### [Your task]
Could you repeat the section of the Calamity Jane passage below that begins with "Elsewhere, women redefined" and ends with "clothes (Popperfoto/Getty Images)", changing "Montana" to "Wyoming"?
** START OF Source extract **
Elsewhere, women redefined gender norms in all sorts of ways. Martha Jane Cannary – popularly known as Calamity Jane, depicted by Doris Day in a 1953 musical – became known for flouting female conventions. A child migrant to Montana in the mineral rushes of the 1860s, Canary made a name for herself working in male-dominated occupations (driving mules, travelling with the army) and, especially, for her habit of wearing men’s clothes.

Martha Jane Cannary better known as Calamity Jane, self-styled scout, performer and frontierwomen
Self-styled scout, performer and frontierwomen Martha Jane Cannary, better known as Calamity Jane, pictured in 1901. Having migrated to Montana at a young age, Jane made her name in male-dominated occupations, and for wearing men's clothes (Popperfoto/Getty Images)

An enigmatic figure who emerged as a frontier celebrity playing in ‘Wild West’ shows at the end of the 19th century, Calamity Jane played on her reputation as a ‘female scout’ with aplomb, regaling journalists and saloon-goers with tales of how she might have saved General Custer, her routing of Native American outlaws of the Deadwood Stage, and her capture of ‘Wild Bill’ Hickok’s killer with a meat cleaver. A raconteur and storyteller who played fast and loose with the truth for popular appeal, she ably advertised the West as a place of grand adventuring and tall tales.

Meanwhile, her lived experience, as an itinerant, butch woman on the margins of society, who was at home in the company and performance routines of men, speaks in important ways to modern understandings of fluid sexual and gender identity. Calamity Jane, though, attracted notoriety as much as acceptance: though she garnered attention for her personification of the ‘wild and woolly’ eccentricities of pioneer days and her lively invocation of western spirit, she was also lambasted by critics for her wayward and ‘unfeminine’ attributes.

Different ways of being

‘Passing’ as a man brought various opportunities – work, freedom of movement, safe travel – for independent women in an age of considerable gender restrictions. The West was particularly appealing as a place to experiment with different ways of being – politically, legally and socially permissive, with a mobile demographic and inhabited by plenty of people looking to start afresh.

Woman and daughter collecting buffalo chips in Kansas, c1893
A woman collects bison 'chip' (dung) in Kansas, c1893. In the tree-sparse Great Plains, during was an important fuel - and the job of collecting it often fell to women (Bettmann/Getty Images)

Take One Eyed Charley (Charlotte Parkhurst). Orphaned in Vermont, she began dressing as a boy, sought her fortune in the California Gold Rush in 1849, voted in the presidential election of 1868, and became a well-known west-coast stagecoach driver. After “thirty years in disguise” (as reported in the New York Times), her sex was discovered only after her death in 1879.

The wearing of masculine costume, then, could be a pragmatic recourse: a way to find sustenance or work and claim the fruits of the frontier. Reflecting on the common practice of women passing as men to claim mining rights, the Colorado Central City Weekly Register went as far to assert that a “mania for females to appear in male attire has struck”. The decision to ‘pass’ as a man was also deeply political in nature, and making one’s way ‘in a man’s world’ an important performance of gender liberation. As female rights campaigner Elizabeth Cady Stanton proselytised in an 1869 article in The Revolution: “If, by concealing our sex we find that we, too, can roam up and down the earth in safety, we shall keep our womanhood a profound secret” until such a day when “we shall dress as we please”.
** END OF Source extract **
** START OF Data excerpt **
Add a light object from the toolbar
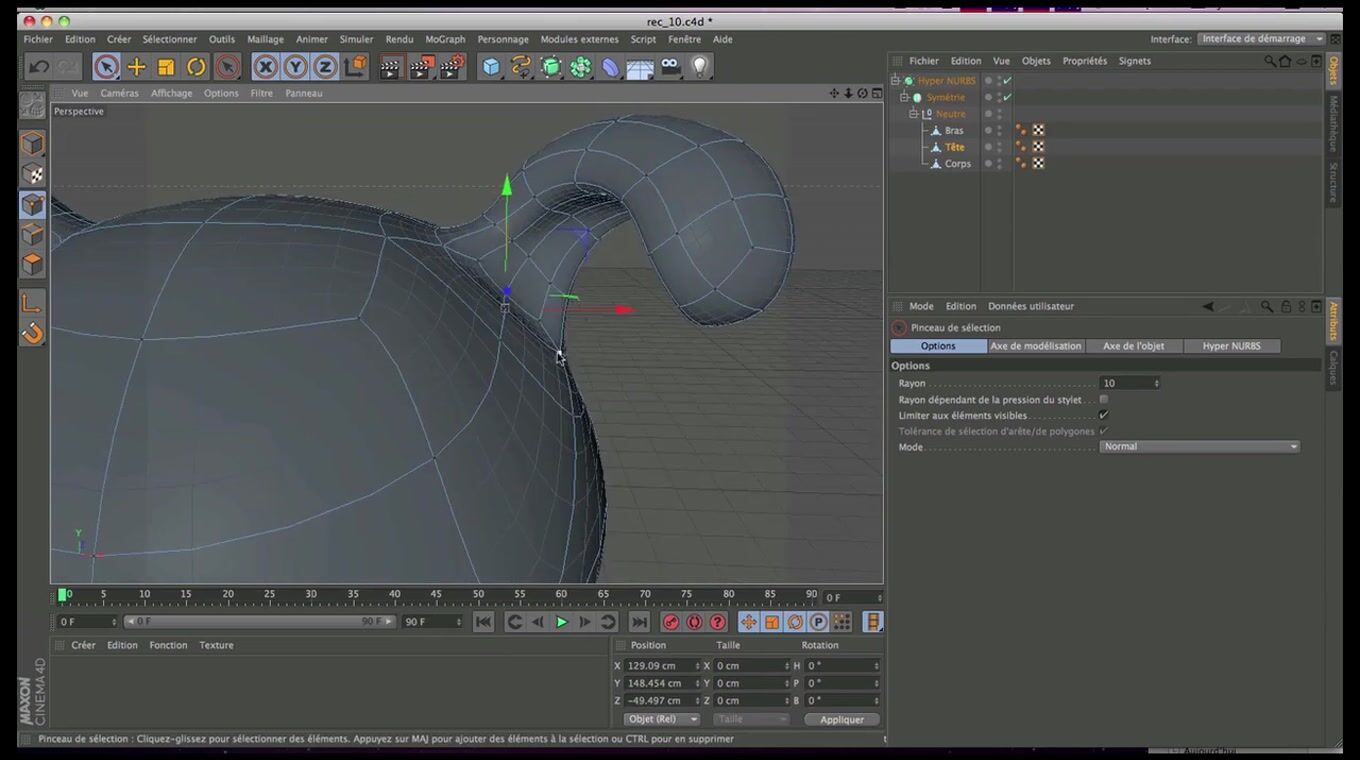The height and width of the screenshot is (760, 1360). tap(700, 67)
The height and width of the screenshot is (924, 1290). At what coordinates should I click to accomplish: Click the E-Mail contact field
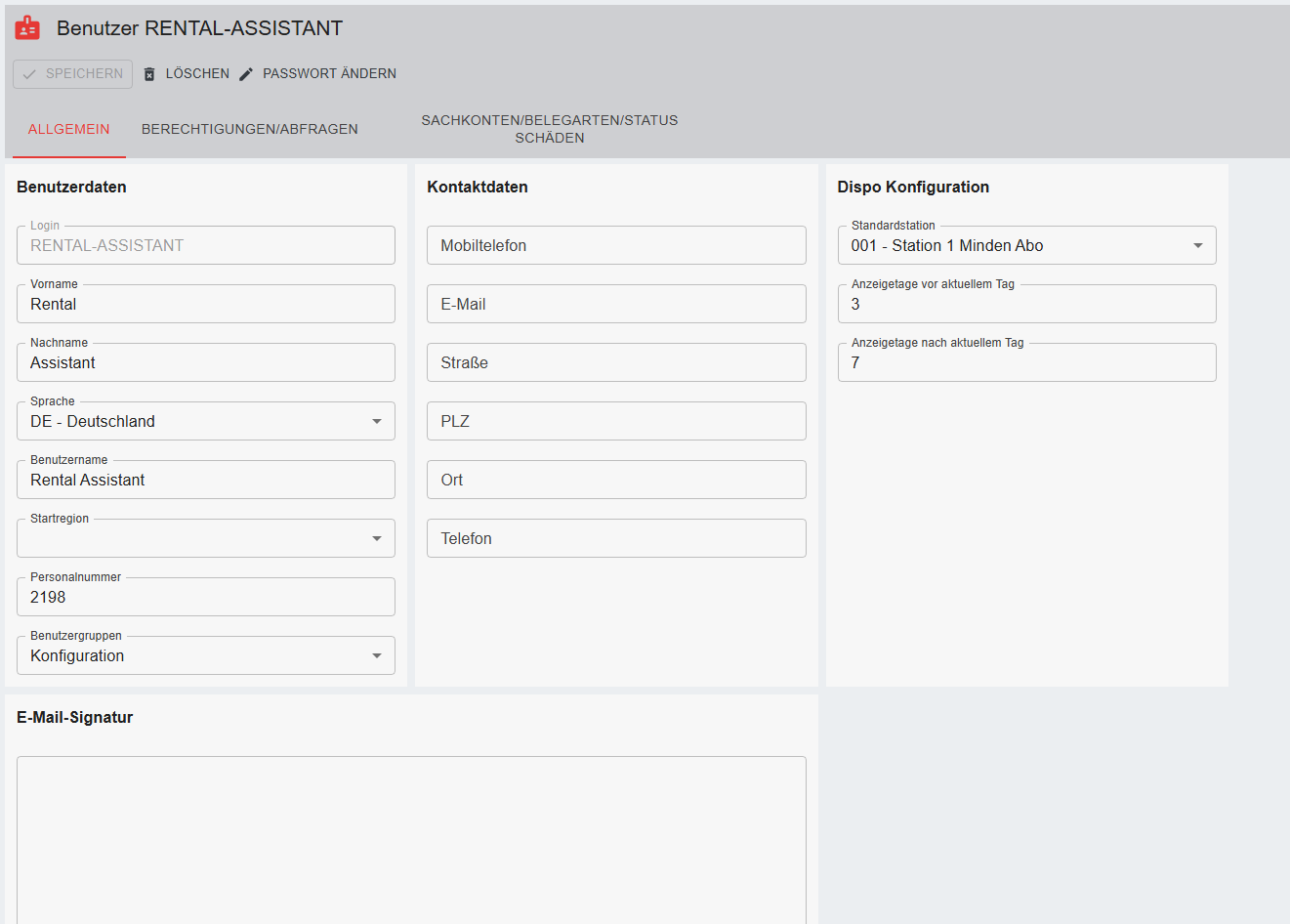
** END OF Data excerpt **
### [Response to the exercise]
Elsewhere, women redefined gender norms in all sorts of ways. Martha Jane Cannary – popularly known as Calamity Jane, depicted by Doris Day in a 1953 musical – became known for flouting female conventions. A child migrant to Wyoming in the mineral rushes of the 1860s, Canary made a name for herself working in male-dominated occupations (driving mules, travelling with the army) and, especially, for her habit of wearing men’s clothes.

Martha Jane Cannary better known as Calamity Jane, self-styled scout, performer and frontierwomen
Self-styled scout, performer and frontierwomen Martha Jane Cannary, better known as Calamity Jane, pictured in 1901. Having migrated to Wyoming at a young age, Jane made her name in male-dominated occupations, and for wearing men's clothes (Popperfoto/Getty Images)